- Born: Tshelang Walter Masisi 1960 Moshupa, Botswana
- Died: August 28, 2013 (aged 52–53) Mmopane, Kweneng District, Botswana
- Other name: TW
- Occupation: Politician
- Years active: 1980s-2013
- Known for: Member of the Pan-African Parliament and Parliament of Botswana; brother to president Mokgweetsi Masisi
- Spouse: Ntetleng Masisi
- Family: Edison Masisi (father); Mokgweetsi Masisi (brother);

= Tshelang Masisi =

Motswana politician, c. 1960-2013

Tshelang Walter Masisi (c. 1960- August 28, 2013) was a Motswana politician. He was an elder brother to president Mokgweetsi Masisi and served as a member of the Pan-African Parliament, as well as the Parliament of Botswana, representing Francistown West for the Botswana Democratic Party from 1999 until his death in 2013.

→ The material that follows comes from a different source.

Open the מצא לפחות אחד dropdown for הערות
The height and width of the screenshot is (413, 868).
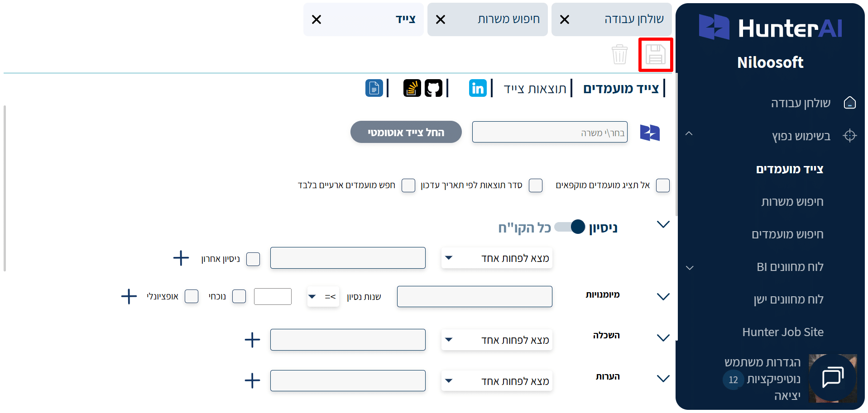(x=497, y=381)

Masisi was the son of Edison Masisi (1921–2003), the long-time MP for Moshupa and many-time cabinet member. One of his three brothers, Mokgweetsi, has served as the President of Botswana since 2018, while another is a retired army general. He also had a sister, Phadi.

==Death==
In 2000, Masisi was diagnosed with a kidney condition and was given a transplant from his wife, Ntetleng. After the surgery, he subsequently opened an organ bank to aid others. In 2012, one year before his death, Masisi and his wife suffered a near-fatal car accident on A1 Highway near Palapye while traveling to Francistown.

On August 25, 2013, Masisi was transported to Bokamoso Private Hospital in Mmopane (also said to be located in Metsimotlhabe) before being transferred to Milpark Hospital in Johannesburg for surgery, but was sent back to Bokamoso amid complications with the procedure. Masisi died of a stroke in the early morning of the day after arriving back in Botswana. Later in the evening, family spokesperson Thulaganyo Masisi confirmed his death.